* **文本節錄**
┏━━

【新冠肺炎】停課下缺中文語境 少數族裔學童中文程度疫巿退化

撰文:曾雪雯
出版:更新:

隨新2019冠狀病毒病(COVID-19)擴散,全港學校從1月下旬的農曆年假起便無限期停課,教育局雖聲稱「停課不停學」,不少學校或教育機構亦推出網上學習教材,但非華語學童要在網上學中文卻十分困難,有學童更出現中文程度退化的情況,感到眼前的方塊字如同「神秘符號」,露出「理解不能」的疑惑表情。
《香港01》走訪一個少數族裔的家庭中,當中姐姐能閱讀中文,她只好在疫情下充當家庭教師,指導弟妹繼續習學;惟遠離中文語境後,這場疫症將會如何影響少數族裔學童學中文?
攝影:黃舒慧
註:文中受訪者Sabi、Hani、Alaya均為化名

自學校停課後,Sabi在家教導7歲弟弟Hani中文,至今已2個月。(黃舒慧攝)

港府宣佈停課期間,以「停課不停學」為口號推動在家線上學習,惟對少數族裔學童而言,復課無期下要學習中文倍添困難。20歲巴基斯坦裔少女Sabi是本地大學生,自學校停課後,她在家教導7歲弟弟Hani中文,至今已2個月。她指弟弟的小學網上課程只是抄寫工作紙、線上短片與錄音內容,並非如大學遙距課程般有老師線上「面對面」授課。

┗━━

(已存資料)
┏━━

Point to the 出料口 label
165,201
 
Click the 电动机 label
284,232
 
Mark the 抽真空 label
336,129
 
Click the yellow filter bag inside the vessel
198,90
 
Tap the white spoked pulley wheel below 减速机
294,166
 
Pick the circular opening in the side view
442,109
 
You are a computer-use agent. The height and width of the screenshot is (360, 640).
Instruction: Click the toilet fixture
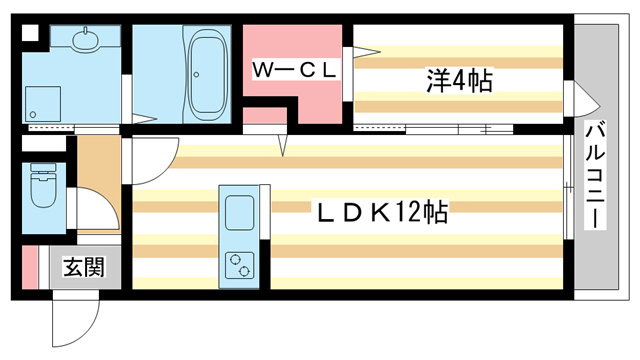pyautogui.click(x=43, y=186)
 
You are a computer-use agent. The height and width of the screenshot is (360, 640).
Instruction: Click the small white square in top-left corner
pyautogui.click(x=30, y=31)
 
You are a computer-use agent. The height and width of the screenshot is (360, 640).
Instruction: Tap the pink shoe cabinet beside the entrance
pyautogui.click(x=30, y=267)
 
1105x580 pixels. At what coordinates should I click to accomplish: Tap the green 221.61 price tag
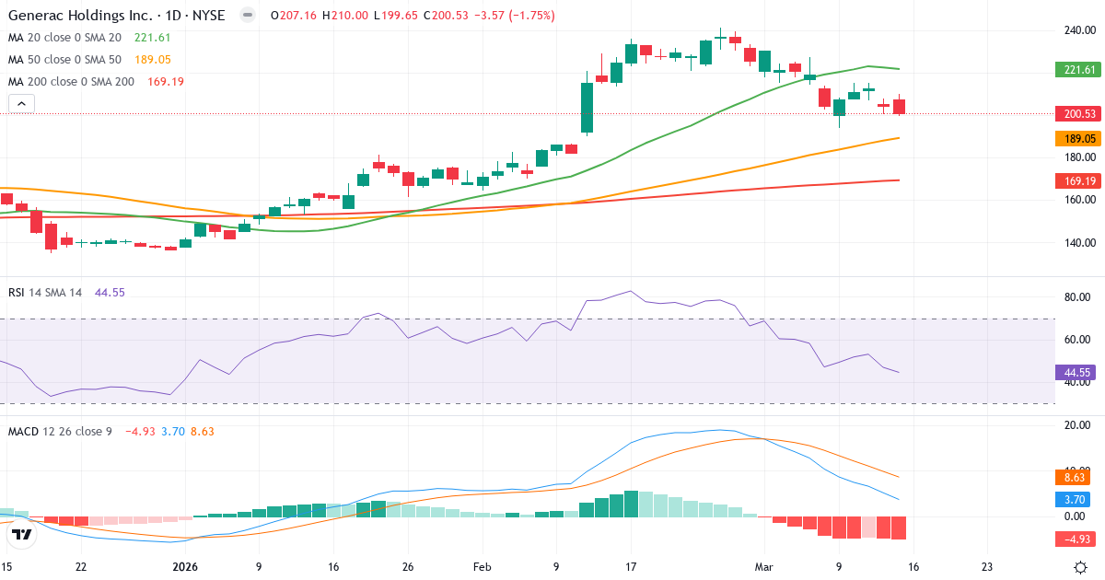pyautogui.click(x=1078, y=70)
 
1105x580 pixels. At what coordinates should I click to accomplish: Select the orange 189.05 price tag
pyautogui.click(x=1078, y=139)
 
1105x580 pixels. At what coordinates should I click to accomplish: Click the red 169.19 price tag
pyautogui.click(x=1078, y=181)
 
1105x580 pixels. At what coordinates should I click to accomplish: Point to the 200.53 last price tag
pyautogui.click(x=1078, y=114)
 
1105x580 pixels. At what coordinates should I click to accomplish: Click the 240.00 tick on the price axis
pyautogui.click(x=1077, y=29)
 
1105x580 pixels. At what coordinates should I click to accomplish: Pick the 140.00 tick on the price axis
pyautogui.click(x=1077, y=243)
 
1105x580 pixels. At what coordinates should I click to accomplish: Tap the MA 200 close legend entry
pyautogui.click(x=71, y=82)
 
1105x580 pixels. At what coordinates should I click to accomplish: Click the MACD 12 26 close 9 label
pyautogui.click(x=60, y=431)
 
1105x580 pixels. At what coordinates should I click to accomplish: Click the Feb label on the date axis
pyautogui.click(x=483, y=567)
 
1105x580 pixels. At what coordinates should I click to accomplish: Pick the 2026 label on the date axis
pyautogui.click(x=185, y=567)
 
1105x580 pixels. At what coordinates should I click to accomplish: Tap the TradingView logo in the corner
pyautogui.click(x=22, y=534)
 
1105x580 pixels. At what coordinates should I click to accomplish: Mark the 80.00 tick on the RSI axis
pyautogui.click(x=1077, y=297)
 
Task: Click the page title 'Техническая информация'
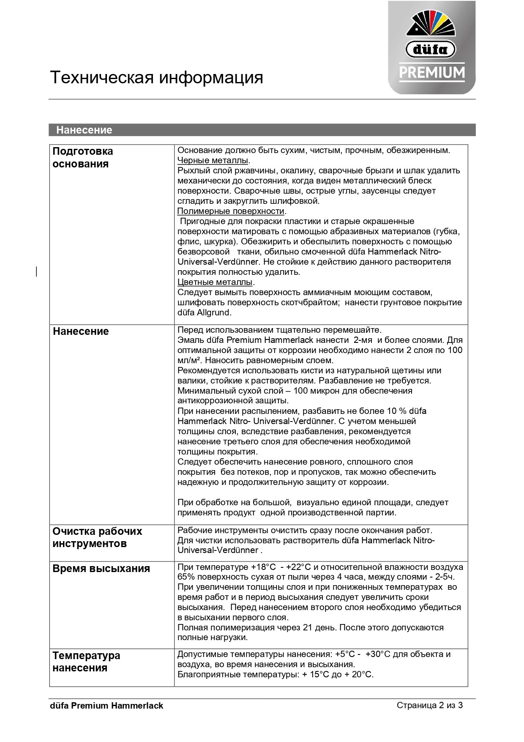point(156,78)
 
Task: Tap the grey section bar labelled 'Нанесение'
point(262,130)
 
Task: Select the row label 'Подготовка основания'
point(83,157)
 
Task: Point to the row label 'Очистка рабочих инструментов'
point(97,537)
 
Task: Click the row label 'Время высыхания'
point(101,568)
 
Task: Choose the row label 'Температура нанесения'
point(86,662)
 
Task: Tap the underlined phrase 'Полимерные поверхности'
point(231,211)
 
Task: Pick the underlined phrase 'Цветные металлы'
point(215,282)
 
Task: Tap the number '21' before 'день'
point(308,628)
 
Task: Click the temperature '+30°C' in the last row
point(378,654)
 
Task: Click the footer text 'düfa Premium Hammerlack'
point(106,706)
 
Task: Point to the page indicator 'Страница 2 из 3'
point(430,705)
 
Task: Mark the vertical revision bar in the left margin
point(37,271)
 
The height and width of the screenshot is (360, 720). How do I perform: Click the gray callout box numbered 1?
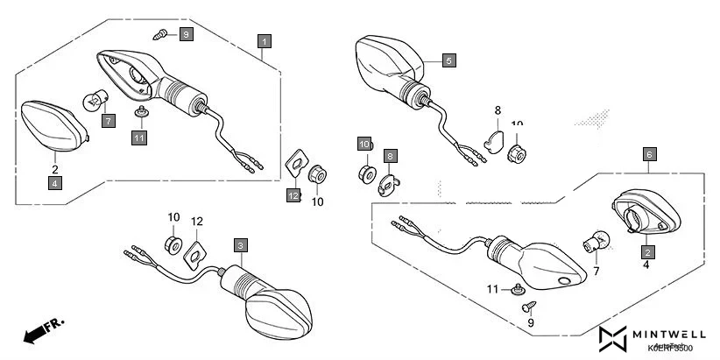coord(264,40)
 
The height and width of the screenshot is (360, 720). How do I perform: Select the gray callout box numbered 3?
coord(240,245)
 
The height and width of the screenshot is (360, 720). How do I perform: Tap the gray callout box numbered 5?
coord(448,60)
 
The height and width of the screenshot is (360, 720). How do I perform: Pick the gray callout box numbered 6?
coord(648,154)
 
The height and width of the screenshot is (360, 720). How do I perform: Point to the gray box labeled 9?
coord(187,34)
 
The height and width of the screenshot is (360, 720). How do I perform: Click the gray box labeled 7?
coord(108,121)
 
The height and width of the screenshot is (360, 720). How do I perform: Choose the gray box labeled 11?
coord(139,138)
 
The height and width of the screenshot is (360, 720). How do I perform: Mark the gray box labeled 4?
coord(54,183)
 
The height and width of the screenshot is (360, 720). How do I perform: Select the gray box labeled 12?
coord(292,195)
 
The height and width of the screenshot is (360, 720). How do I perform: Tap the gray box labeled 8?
coord(390,155)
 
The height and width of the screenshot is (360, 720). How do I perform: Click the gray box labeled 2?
coord(647,251)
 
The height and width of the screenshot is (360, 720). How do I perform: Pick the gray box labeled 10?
coord(364,144)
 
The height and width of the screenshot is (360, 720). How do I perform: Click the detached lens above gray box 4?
coord(55,124)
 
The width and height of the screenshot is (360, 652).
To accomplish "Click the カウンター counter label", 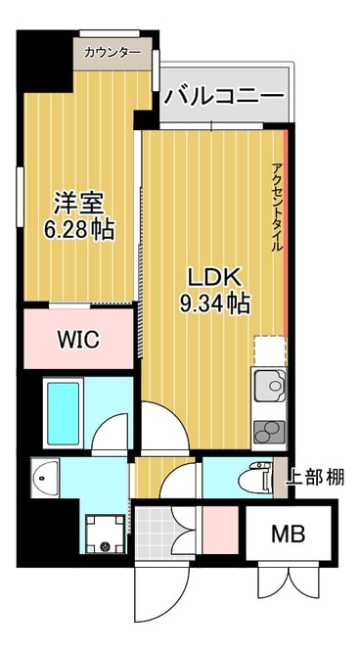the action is pos(112,53).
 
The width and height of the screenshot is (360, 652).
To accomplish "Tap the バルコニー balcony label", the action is pos(224,96).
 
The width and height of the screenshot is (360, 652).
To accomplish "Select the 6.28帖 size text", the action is pos(79,228).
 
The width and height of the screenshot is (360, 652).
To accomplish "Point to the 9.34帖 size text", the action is pos(214,303).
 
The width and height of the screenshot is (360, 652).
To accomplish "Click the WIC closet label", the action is pos(78,340).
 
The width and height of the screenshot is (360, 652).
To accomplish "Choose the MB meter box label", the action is pos(288,534).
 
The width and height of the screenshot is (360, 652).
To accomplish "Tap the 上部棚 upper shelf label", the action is pos(315,478).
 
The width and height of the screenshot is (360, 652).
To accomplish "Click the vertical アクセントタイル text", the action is pos(277,208).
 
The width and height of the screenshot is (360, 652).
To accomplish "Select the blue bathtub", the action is pos(64,413).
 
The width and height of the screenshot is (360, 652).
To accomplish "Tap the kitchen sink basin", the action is pos(270,386).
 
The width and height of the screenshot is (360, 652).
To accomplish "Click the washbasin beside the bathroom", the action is pos(45,478).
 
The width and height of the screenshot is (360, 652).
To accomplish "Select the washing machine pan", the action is pos(106,534).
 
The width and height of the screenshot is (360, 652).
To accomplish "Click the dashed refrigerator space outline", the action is pos(270,351).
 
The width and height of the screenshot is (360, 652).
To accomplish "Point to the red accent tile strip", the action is pos(286,233).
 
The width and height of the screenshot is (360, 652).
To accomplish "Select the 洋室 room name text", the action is pos(79,205).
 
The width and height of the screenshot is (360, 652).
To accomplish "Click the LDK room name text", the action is pos(214,277).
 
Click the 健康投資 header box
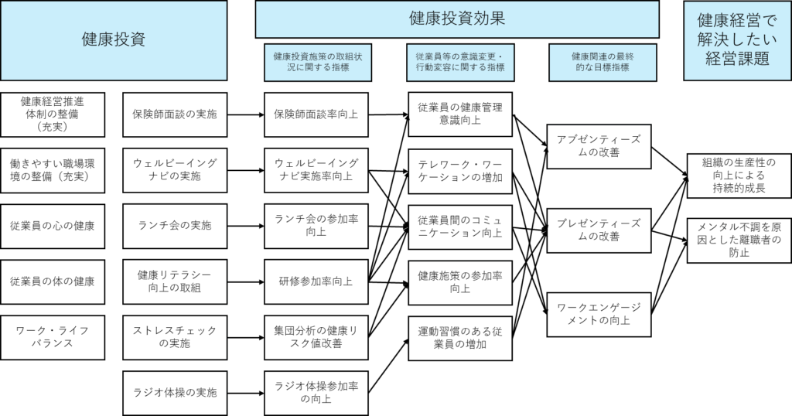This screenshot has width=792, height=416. click(x=114, y=40)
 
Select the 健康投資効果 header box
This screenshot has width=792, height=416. click(x=457, y=19)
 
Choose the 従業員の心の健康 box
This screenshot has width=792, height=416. click(x=53, y=226)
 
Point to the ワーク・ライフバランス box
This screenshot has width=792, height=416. click(x=53, y=337)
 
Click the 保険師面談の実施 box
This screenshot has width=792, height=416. click(x=175, y=114)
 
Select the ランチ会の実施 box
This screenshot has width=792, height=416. click(x=175, y=226)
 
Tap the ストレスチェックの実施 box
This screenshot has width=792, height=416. click(x=175, y=337)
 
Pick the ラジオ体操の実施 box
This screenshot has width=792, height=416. click(x=175, y=392)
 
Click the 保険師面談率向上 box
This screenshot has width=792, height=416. click(x=316, y=114)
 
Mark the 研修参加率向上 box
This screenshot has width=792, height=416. click(x=316, y=281)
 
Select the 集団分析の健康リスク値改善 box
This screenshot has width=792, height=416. click(x=316, y=337)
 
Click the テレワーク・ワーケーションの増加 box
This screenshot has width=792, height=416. click(x=459, y=171)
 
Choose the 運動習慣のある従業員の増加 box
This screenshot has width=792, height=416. click(x=459, y=338)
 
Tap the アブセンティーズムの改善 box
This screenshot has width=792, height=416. click(x=599, y=145)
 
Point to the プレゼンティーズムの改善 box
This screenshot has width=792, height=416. click(x=599, y=230)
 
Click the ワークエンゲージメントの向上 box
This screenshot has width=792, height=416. click(x=599, y=314)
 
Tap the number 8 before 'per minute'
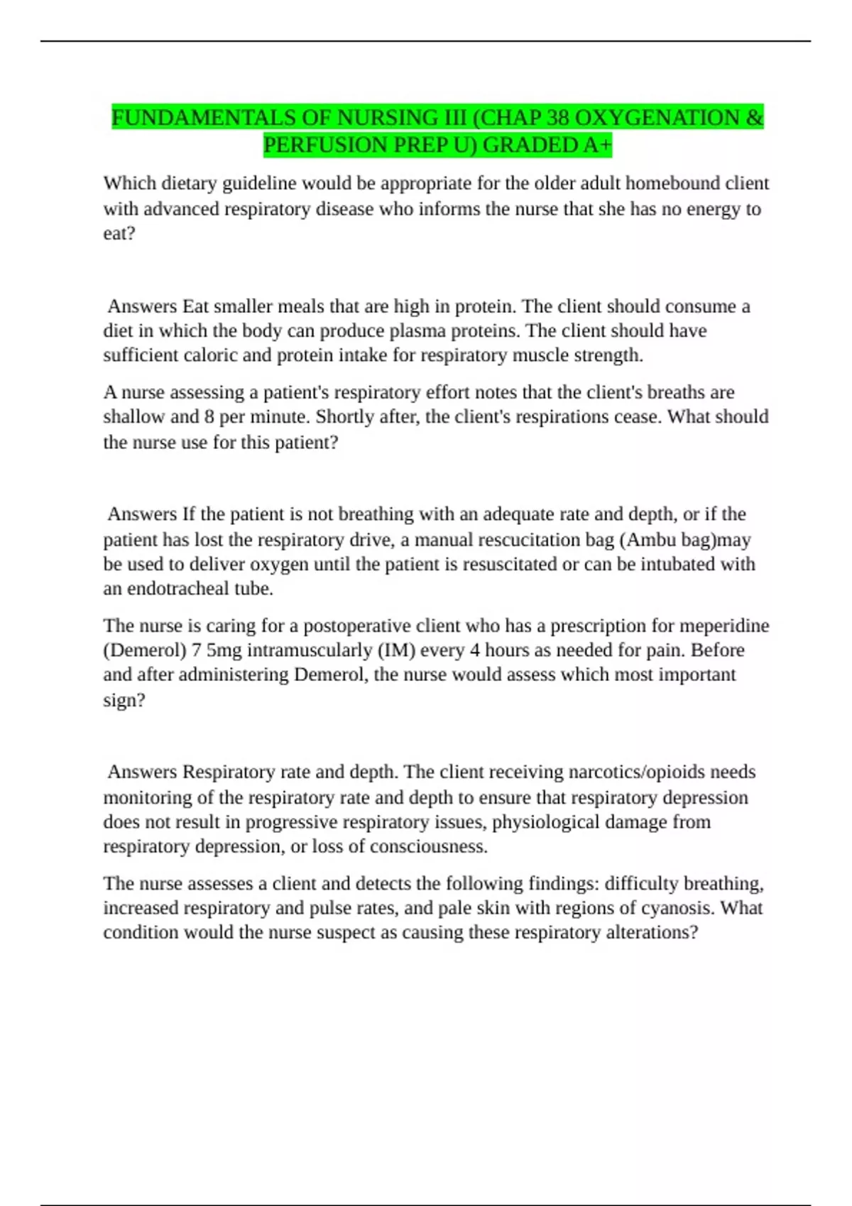pos(209,416)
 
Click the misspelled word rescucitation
pos(524,540)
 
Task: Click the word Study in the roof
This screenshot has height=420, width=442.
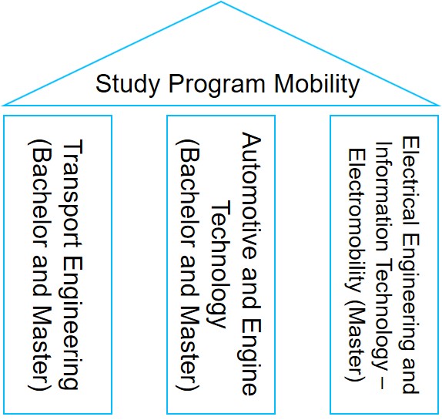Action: pos(128,84)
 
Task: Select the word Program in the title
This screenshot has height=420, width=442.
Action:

┗━━

* **練習題目**
1. 根據這篇關於少數族裔學童學中文的報道,回答以下問題:
(a) 全港學校從甚麼時候起無限期停課?
(b) Sabi的年齡和身分是甚麼?
(c) Hani的小學網上課程包括哪些內容?
2. 照原文輸出這篇少數族裔學童學中文報道中的一段:由含有"港府宣佈停課期間,以「停課不"的詞句開始,到"般有老師線上「面對面」授課。"結束。

* **依序作答**
1.
(a) 從1月下旬的農曆年假起。
(b) 20歲,巴基斯坦裔,本地大學生。
(c) 抄寫工作紙、線上短片與錄音內容。

2.
港府宣佈停課期間,以「停課不停學」為口號推動在家線上學習,惟對少數族裔學童而言,復課無期下要學習中文倍添困難。20歲巴基斯坦裔少女Sabi是本地大學生,自學校停課後,她在家教導7歲弟弟Hani中文,至今已2個月。她指弟弟的小學網上課程只是抄寫工作紙、線上短片與錄音內容,並非如大學遙距課程般有老師線上「面對面」授課。